Two sites of literary history met very different fates last week. In London, the former home of Romantic poet John Keats was reopened to the public after a £500,000 (approximately $820,475) restoration. Meanwhile, in Cleveland, the house where Langston Hughes lived as a teenager was sold in a foreclosure auction for $16,667.
Renovations on Keats House, which the poet occupied between 1818 and 1820, began two years ago with the aim of restoring the home to its original décor. The building, a Regency villa near Hampstead Heath, has been a museum since 1925. Reopened on Friday, it now features period wallpaper, prints, and drawings, and showcases the engagement ring Keats gave Fanny Brawne, the girl next door.
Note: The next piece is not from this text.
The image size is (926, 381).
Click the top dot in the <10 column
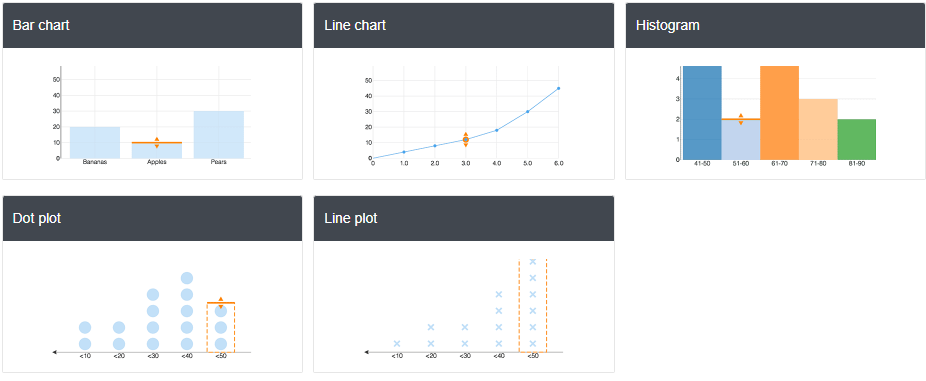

Both the home and garden “have been beautifully restored to a living environment that John Keats would have recognized almost two hundred years ago,” said Michael Welbank, chairman of the City of London’s Hampstead Heath Management Committee, in a press release.
On Cleveland’s east side, the former home of author Langston Hughes became another victim of the foreclosure crisis when it was put on the block at a sheriff’s auction in February. The historical significance of the two-and-a-half-story wood-frame building went unnoticed until last week, when a librarian discovered that Hughes had moved to the house around 1917 while attending Cleveland’s Central High School. Despite efforts by a local community group to claim the site, the Plain Dealer reports that Wells Fargo, which owns the home, intends to sell it as soon as possible.